##### Data shown
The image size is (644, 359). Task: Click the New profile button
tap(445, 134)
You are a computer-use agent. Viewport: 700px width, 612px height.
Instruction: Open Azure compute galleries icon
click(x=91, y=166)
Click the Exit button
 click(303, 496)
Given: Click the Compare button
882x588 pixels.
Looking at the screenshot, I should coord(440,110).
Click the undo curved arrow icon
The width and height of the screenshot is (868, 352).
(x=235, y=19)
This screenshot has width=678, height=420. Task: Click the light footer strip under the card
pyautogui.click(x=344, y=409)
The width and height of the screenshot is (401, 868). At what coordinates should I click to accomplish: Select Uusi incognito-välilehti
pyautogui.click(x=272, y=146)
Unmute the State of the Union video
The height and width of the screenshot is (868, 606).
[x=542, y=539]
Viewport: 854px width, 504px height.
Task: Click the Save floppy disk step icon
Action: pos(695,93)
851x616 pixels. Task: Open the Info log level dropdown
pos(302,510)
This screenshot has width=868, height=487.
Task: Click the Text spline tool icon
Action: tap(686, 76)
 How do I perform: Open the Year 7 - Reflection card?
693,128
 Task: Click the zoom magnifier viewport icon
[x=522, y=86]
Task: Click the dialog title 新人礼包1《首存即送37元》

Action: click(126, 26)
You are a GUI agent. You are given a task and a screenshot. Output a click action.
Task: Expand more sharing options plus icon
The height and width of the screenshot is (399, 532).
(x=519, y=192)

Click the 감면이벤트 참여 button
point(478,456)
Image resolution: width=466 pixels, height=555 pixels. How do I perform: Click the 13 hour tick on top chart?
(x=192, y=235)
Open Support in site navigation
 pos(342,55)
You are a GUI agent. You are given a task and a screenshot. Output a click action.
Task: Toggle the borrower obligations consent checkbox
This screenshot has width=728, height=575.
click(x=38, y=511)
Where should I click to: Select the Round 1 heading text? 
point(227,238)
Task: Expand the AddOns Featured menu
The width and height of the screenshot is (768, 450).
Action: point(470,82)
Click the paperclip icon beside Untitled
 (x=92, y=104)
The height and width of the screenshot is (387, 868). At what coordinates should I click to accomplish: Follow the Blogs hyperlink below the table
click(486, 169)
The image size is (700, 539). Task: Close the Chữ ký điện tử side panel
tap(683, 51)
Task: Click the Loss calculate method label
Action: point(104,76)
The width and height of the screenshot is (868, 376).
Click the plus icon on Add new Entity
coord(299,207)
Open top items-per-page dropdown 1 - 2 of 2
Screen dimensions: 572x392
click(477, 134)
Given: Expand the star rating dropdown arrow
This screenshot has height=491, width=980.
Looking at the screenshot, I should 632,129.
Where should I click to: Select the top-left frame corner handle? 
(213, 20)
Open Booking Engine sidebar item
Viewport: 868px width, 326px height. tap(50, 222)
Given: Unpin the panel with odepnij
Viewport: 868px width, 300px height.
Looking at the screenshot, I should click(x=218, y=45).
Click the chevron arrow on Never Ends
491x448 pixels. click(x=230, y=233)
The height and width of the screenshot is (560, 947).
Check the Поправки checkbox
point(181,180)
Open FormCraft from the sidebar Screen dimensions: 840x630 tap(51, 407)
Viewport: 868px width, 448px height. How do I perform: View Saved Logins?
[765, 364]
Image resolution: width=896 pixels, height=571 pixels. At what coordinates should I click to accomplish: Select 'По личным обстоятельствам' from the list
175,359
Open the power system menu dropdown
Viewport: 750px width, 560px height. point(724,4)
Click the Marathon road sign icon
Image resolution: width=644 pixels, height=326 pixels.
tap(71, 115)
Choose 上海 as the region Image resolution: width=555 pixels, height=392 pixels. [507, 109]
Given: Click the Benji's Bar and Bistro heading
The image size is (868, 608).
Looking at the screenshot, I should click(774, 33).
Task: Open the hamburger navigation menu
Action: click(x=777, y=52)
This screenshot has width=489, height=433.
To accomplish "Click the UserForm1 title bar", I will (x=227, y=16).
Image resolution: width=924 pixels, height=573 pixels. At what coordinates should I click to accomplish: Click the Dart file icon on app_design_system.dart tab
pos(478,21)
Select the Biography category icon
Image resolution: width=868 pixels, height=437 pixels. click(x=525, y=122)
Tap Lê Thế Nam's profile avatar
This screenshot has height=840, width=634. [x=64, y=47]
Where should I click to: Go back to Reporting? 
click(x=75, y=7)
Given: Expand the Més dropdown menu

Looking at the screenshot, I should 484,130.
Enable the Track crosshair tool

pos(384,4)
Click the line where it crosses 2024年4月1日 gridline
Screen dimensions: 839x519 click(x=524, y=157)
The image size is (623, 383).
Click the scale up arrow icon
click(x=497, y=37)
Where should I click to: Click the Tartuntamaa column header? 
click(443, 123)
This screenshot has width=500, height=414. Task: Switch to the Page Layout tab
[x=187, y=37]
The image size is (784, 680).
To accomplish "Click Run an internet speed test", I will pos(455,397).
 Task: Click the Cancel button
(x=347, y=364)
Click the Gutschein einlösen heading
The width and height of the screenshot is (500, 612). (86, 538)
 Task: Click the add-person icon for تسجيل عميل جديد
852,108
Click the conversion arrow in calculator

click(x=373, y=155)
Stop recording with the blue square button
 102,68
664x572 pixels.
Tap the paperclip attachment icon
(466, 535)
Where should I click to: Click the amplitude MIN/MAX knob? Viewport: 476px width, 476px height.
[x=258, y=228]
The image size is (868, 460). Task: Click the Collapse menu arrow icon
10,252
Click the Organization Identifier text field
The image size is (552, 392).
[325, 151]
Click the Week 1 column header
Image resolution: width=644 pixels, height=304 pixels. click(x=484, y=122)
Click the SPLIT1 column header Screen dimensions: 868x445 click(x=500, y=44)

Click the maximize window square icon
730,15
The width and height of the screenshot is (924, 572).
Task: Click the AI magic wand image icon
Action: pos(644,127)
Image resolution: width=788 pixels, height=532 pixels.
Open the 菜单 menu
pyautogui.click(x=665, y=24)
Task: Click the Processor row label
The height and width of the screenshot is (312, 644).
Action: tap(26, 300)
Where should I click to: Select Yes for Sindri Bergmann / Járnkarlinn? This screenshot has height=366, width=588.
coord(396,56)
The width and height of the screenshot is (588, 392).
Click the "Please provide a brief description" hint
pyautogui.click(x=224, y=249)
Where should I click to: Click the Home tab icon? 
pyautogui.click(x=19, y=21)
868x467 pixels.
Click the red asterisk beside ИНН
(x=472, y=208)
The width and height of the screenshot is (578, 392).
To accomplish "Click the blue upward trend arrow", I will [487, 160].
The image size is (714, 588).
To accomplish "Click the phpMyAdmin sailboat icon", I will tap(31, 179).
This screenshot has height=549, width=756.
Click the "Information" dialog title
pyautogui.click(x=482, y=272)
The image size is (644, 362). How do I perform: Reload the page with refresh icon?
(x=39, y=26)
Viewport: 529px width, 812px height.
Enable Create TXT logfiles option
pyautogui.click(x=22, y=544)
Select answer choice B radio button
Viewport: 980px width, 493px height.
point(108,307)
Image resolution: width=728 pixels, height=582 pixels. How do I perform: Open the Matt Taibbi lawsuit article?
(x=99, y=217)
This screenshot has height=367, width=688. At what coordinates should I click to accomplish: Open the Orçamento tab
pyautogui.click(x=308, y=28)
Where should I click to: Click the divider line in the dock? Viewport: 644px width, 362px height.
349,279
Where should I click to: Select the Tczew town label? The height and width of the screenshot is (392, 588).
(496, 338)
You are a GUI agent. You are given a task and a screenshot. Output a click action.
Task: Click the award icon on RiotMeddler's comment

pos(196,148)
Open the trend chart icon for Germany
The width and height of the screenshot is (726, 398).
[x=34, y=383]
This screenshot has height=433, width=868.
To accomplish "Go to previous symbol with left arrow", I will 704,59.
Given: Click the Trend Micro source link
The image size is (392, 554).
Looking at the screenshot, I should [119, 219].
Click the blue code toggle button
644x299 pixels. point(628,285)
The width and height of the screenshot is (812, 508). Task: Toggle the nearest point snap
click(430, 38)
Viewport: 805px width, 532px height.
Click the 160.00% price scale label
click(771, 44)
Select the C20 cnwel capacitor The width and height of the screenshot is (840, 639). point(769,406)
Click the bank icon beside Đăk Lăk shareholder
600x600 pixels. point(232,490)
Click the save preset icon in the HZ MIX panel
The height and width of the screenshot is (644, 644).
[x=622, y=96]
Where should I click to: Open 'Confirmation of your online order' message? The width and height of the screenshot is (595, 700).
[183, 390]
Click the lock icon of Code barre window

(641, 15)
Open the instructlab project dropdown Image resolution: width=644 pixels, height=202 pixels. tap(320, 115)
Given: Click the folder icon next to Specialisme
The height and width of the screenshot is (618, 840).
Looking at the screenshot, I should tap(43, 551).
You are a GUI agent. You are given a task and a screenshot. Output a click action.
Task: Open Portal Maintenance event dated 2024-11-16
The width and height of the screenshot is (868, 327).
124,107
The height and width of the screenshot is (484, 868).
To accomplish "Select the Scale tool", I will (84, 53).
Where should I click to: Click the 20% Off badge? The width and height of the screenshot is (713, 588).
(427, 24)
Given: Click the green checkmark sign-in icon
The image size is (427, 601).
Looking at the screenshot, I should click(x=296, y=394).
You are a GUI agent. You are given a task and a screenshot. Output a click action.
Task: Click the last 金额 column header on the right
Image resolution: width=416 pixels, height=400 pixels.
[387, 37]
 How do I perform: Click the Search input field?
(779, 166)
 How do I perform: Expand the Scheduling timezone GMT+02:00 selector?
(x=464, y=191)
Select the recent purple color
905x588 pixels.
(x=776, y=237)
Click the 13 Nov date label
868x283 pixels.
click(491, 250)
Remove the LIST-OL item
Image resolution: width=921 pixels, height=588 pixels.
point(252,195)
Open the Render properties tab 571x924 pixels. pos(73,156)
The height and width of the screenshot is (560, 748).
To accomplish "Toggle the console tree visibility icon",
##########
--- Exercise description ---
Retype, exactly and in full, the lines above from the one containing "The height and width of the screenshot is (399, 532)." through the one containing "Task: Toggle the borrower".

--- Answer section ---
The height and width of the screenshot is (399, 532).
(x=519, y=192)

Click the 감면이벤트 참여 button
point(478,456)
Image resolution: width=466 pixels, height=555 pixels. How do I perform: Click the 13 hour tick on top chart?
(x=192, y=235)
Open Support in site navigation
 pos(342,55)
You are a GUI agent. You are given a task and a screenshot. Output a click action.
Task: Toggle the borrower obligations consent checkbox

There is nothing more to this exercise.